# [Исходный текст]
----------------------------------------

Читаем Петрашевцы полностью

Далеко не все из арестованных, как оказалось, понимали сложные философские, социально-политические проблемы, обсуждавшиеся на собраниях, и даже не всегда понимали относительно простые для нашей современности термины. Например, допрашиваемый учитель А. Т. Мадерский признался: «Значение слова «диктатура» для меня непонятно». Можно бы подумать, что Мадерский хитрит и разыгрывает простачка, но его путаные ответы свидетельствуют о другом, о реальном непонимании смысла терминов. Вот его показание о выступлении на одной из «пятниц» К. А. Тимковского, который, по мнению Мадерского, «говорил между прочим, что я не хочу вам вложить в руки кинжал или другое какое-либо орудие, но предложить средство более мирное. Он говорил, что революция есть дело хорошее»[296]. Вряд ли такое смешение понятий и смыслов были хитрым расчетом.

Некоторые же допрашиваемые явно изображали наивных простачков. А. Н. Майков на вопрос об его «сношениях внутри государства и за границею» ответил: «Не только за границу, но и внутрь России я писем не пишу и оттуда не получаю; если получу письмо, то с какой-нибудь комиссией от моей бабушки»[297]. И между прочим, подобная «наивность» при подлаживании под вкусы членов комиссии оказывала смягчающее действие. Майков много позже, в 1885 г., писал П. А. Висковатову, что на допросе он избрал такую тактику: «… я весьма свободно и развязно отвечал об теории Фурье и фаланстериях, и даже не без юмора, члены (комиссии. — Б. Е.) смеялись, когда я рисовал, какие это будут казарменные жилища, где будет и мой нумер, и вся жизнь будет на глазах и никаких амуров не останется в тайне. Распространялся о неуживчивости Дост<оевско>го, который перессорился со всеми, кроме меня, но, наконец, в последнее время охладел и ко мне, и мы видались реже. С Петрашевским поддерживал знакомство из учтивости, да и забавно было»[298].

----------------------------------------

# [Представленные записи]
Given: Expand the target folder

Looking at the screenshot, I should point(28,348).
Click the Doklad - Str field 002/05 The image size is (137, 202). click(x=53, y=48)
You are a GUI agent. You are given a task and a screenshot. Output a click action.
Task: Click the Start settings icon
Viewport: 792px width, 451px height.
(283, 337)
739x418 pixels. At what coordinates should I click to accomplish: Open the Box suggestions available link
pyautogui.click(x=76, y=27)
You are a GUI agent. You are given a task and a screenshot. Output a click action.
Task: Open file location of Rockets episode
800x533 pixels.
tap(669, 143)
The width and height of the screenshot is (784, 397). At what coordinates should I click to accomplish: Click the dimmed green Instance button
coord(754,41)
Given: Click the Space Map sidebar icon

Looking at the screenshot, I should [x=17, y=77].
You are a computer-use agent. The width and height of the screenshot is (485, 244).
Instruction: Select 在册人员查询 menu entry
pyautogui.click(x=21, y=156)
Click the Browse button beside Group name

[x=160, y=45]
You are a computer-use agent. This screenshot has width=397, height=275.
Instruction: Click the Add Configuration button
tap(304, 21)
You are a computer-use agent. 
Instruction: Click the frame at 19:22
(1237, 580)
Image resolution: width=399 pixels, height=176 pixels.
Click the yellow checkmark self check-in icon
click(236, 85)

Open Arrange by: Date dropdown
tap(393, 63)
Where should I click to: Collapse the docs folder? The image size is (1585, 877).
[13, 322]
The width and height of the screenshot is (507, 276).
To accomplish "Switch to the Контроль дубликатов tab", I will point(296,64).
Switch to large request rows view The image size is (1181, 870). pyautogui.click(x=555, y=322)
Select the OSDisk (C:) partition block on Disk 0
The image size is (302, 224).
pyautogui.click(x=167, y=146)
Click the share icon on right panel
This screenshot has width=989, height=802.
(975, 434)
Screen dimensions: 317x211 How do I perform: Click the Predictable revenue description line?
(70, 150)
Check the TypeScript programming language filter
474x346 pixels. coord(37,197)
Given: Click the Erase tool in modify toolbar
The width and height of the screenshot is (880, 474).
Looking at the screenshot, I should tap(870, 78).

----------------------------------------

# [Задания]
(a) Перепишите из текста о допросах петрашевцев часть, которая начинается словами, содержащими «Читаем Петрашевцы полностью», и заканчивается словами «были хитрым расчетом.».
(b) Перечислите всех людей, которые в тексте о допросах петрашевцев названы с инициалами перед фамилией.
(c) В каком году Майков написал Висковатову о тактике, выбранной им на допросе, согласно тексту о допросах петрашевцев?

# [Ответы к заданиям]
(a)
Читаем Петрашевцы полностью

Далеко не все из арестованных, как оказалось, понимали сложные философские, социально-политические проблемы, обсуждавшиеся на собраниях, и даже не всегда понимали относительно простые для нашей современности термины. Например, допрашиваемый учитель А. Т. Мадерский признался: «Значение слова «диктатура» для меня непонятно». Можно бы подумать, что Мадерский хитрит и разыгрывает простачка, но его путаные ответы свидетельствуют о другом, о реальном непонимании смысла терминов. Вот его показание о выступлении на одной из «пятниц» К. А. Тимковского, который, по мнению Мадерского, «говорил между прочим, что я не хочу вам вложить в руки кинжал или другое какое-либо орудие, но предложить средство более мирное. Он говорил, что революция есть дело хорошее»[296]. Вряд ли такое смешение понятий и смыслов были хитрым расчетом.

(b) А. Т. Мадерский, К. А. Тимковский, А. Н. Майков, П. А. Висковатов

(c) В 1885 году.